Konyol pikiranmu, koq yang dipaksa wanita harus pakain Islamiah, tetapi 
laki-lakinya boleh seperti Mr John dan Mr Gentleman. Itukah keadilan Awlloh?

  ----- Original Message ----- 
  From: Hati Nurani 
  To: zamanku@yahoogroups.com 
  Sent: Wednesday, September 24, 2008 10:38 AM
  Subject: [zamanku] Bisikan Syetan Re: Saudi women beat a path to the TV for 

        Negara Amerika Latin yang miskin-miskin wanitanya tidak berjilbab.

        --- On Tue, 9/23/08, Sunny <[EMAIL PROTECTED]> wrote:

          From: Sunny <[EMAIL PROTECTED]>
          Subject: Re: [zamanku] Bisikan Syetan Re: Saudi women beat a path to 
the TV for Oprah
          To: zamanku@yahoogroups.com
          Date: Tuesday, September 23, 2008, 12:51 PM

          Busana boleh saja, tetapi bukan untuk  dipaksakan pada wanita, pada 
pihak lain orang laki  boleh berpakain seperti Mr John, Mr Kent,  Mr Thom 
dengan open jas seperti Mr Gentlemen. 

          Dari pakaian saja sudah  berbeda, makanya itu distribusi pendapatan 
di Indonesia berbeda seperti dunia dan langit, kemiskinan merraja lela dan 
tidak akan bisa ada kemajuan.

            ----- Original Message ----- 
            From: Hati Nurani 
            To: [EMAIL PROTECTED] .com 
            Sent: Monday, September 22, 2008 11:13 AM
            Subject: [zamanku] Bisikan Syetan Re: Saudi women beat a path to 
the TV for Oprah

                  Banyak orang mengecam busana muslimah dengan berbagai Alasan, 
misalnya  ada yang beralasan supaya jangan sampai keluar aturan agar non 
muslimah 'dipaksa' memakai  busana muslimah.

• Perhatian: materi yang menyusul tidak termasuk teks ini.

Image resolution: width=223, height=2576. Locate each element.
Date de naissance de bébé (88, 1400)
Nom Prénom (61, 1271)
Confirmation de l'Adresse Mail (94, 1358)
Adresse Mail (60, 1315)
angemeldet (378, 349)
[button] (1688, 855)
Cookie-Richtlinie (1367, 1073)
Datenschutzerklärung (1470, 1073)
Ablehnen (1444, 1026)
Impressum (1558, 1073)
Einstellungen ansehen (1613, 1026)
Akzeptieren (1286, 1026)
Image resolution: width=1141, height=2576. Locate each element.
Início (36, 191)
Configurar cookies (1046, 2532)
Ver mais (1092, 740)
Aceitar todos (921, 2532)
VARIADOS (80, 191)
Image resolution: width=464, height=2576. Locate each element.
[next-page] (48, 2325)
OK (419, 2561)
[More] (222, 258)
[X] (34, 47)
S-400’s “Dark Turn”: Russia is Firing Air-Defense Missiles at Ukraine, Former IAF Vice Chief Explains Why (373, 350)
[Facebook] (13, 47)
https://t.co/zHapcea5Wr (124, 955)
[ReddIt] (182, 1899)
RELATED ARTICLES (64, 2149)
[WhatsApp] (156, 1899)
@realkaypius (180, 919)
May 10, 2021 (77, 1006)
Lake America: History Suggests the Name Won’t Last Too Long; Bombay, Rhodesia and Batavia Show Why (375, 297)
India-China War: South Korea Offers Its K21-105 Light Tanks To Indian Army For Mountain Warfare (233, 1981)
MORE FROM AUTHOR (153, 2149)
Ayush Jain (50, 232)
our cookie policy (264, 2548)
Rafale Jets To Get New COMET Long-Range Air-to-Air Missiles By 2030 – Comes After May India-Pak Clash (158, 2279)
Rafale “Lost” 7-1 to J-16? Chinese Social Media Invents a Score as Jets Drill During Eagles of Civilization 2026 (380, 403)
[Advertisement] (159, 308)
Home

                  Ada yang menggunakan alasan bahwa dengan banyaknya busana 
muslimah, pakaian tradisional tersingkir.

                  Semua alasan itu biasanya hanya mengada-ada. Alasan Utama 
adalah, jangan sampai ada orang Muslim/muslimah menjalankan ajaran agamanya. 
Dan bisikan seperti ini adalah bisikan Syetan/Iblis yang tidak suka manusia 
menjalankan aturan agama.

                  Inilah contoh bisikan itu :
                  Come on, Indonesian Muslimah, you have always enjoyed your 
independence and freedom without being promiscuous or immodest


                  --- On Sun, 9/21/08, gkrantau <[EMAIL PROTECTED] com> wrote:

                    From: gkrantau <[EMAIL PROTECTED] com>
                    Subject: [zamanku] Re: Saudi women beat a path to the TV 
for Oprah
                    To: [EMAIL PROTECTED] .com
                    Date: Sunday, September 21, 2008, 11:35 PM

                    It should be an eye opener for Indonesian women (Muslimah) 
who are now being coerced by the fanatical Muslim men to accept restrictions 
which the Arab Muslimah are beginning to realize as a form of subjugation.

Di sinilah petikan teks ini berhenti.